▶ [Study text]
_ _ _ _ _

Sustainable Future

Energy

We have two major issues and a lot of minor issues when it comes to achieving a sustainable economy. An economy that provides for our needs without destroying our environment requires substantial changes in the way that we provide for our energy and food needs.

Peak Oil is bunk. I’ve stated this before. There are plenty of hydrocarbons present in the earth such that, if we had infinite atmosphere we could burn them for centuries to come to supply our energy needs.

Planets tend to have higher percentages of volatiles the farther away they are from the sun. Jupiter, Saturn, Uranus, Neptune, primarily hydrogen, helium. As you get farther in planets tend to be made more of heavier elements. The size of the planet is also a factor since lighter planets like Mars don’t have enough gravity to hang on to their volatiles well, particularly hydrogen.

But Earth and Venus, similar planets in many ways. Venus is only about 85% of the earths mass, and consequently has slightly less mass and thus gravity. It is also closer to the sun which means it should have lost more of it’s volatiles. Yet, Venus has an atmosphere 100 times thicker than earth made primarily of carbon dioxide. There were enough hydrocarbons on Venus to create this atmosphere. Earth should, and probably does have even more.

_ _ _ _ _

▶ [Data section]
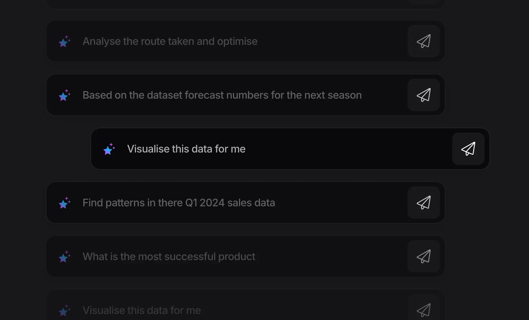Send the 'Analyse the route taken' prompt
The width and height of the screenshot is (529, 320).
[424, 41]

_ _ _ _ _

▶ [What to produce]
Reproduce verbatim the passage of the Sustainable Future text, starting at "We have two" and ending at "our energy needs.".

▶ [Completed task]
We have two major issues and a lot of minor issues when it comes to achieving a sustainable economy. An economy that provides for our needs without destroying our environment requires substantial changes in the way that we provide for our energy and food needs.

Peak Oil is bunk. I’ve stated this before. There are plenty of hydrocarbons present in the earth such that, if we had infinite atmosphere we could burn them for centuries to come to supply our energy needs.